4-. No puedes comprar mi amor.
Kazuto Kirigaya al resguardo del dúo dinámico.
Ser adulto responsable es una basura. Y si haz de serlo para tus amigos inmaduros, es aún más triste.
Antes de mi "cita" con Asuna, tuve que pasar por casa de Klein. Básicamente porque mi conciencia ganó la batalla de la mente la noche anterior.
Anoche me las arreglé junto con Agil para meterlos en un Uber. Su plan era irse en la motocicleta de Klein, pero después de considerar lo que he bautizado como el "síndrome de la lengua resbaladiza", tropezar con sus propios pies —cabe destacar; caminaban como cangrejos, con el equilibrio de la gelatina—, incapacidad de reconocer el color rojo del verde y pensar que yo era parte de un grupo de trillizos, no pude dejarlos ir así sin más. La idea de sobrevivir al juego de la muerte, para morir a causa de un accidente de una noche de tragos me pareció diabólica.
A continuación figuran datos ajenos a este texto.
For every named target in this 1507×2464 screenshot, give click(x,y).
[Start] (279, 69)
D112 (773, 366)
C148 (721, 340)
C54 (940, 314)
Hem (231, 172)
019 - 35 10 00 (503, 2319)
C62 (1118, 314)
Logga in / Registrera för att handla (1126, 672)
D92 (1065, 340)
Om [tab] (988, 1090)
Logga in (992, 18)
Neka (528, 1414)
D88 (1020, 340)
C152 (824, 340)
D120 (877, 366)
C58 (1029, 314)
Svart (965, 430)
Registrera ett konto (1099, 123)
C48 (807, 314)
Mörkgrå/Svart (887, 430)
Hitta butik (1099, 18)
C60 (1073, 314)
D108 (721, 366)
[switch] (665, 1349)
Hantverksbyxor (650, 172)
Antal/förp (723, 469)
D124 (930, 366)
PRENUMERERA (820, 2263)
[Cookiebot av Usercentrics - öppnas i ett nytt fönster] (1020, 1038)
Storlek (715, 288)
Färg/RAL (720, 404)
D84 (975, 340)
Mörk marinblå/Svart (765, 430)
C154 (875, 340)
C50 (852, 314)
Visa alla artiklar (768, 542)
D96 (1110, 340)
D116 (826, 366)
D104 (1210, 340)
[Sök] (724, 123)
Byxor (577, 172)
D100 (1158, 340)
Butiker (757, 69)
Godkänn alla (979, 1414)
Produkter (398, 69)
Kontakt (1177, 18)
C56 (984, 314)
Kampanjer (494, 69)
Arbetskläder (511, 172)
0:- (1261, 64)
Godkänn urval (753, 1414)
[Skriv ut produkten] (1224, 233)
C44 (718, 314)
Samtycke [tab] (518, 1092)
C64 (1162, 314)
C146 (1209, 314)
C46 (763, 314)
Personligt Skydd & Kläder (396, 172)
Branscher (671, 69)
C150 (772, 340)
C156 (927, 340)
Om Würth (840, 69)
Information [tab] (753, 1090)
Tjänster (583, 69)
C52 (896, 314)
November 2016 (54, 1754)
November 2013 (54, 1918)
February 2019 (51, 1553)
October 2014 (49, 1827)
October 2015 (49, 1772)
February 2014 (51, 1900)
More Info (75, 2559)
Como siempre solicito, la radio ya estaba encendida. Aquella vez sonó Blinding Light de The Weeknd. Quizás se debió a estar rodeado por un grupo de fiesteros, pero fui consciente de la energía que tenía acumulada en el cuerpo. Fue como si hubiera estado esperando esa oportunidad. Incluso deseé ir directo a Long Island y beber su té helado. Tuve la necesidad de abrir mis alas y entregarme a la idea de atravesar las hermosas nubes, lejos de las ataduras del mundo. No tiene nada de malo, ¿no? Conducir un auto de potencia exagerada todo un fin de semana, e ir de local en local en la gran ciudad, llena personas con la misma intención. Si se lo hubiera dicho a Klein, o a Kazemi, muy seguramente me hubieran llevado de juerga esa noche.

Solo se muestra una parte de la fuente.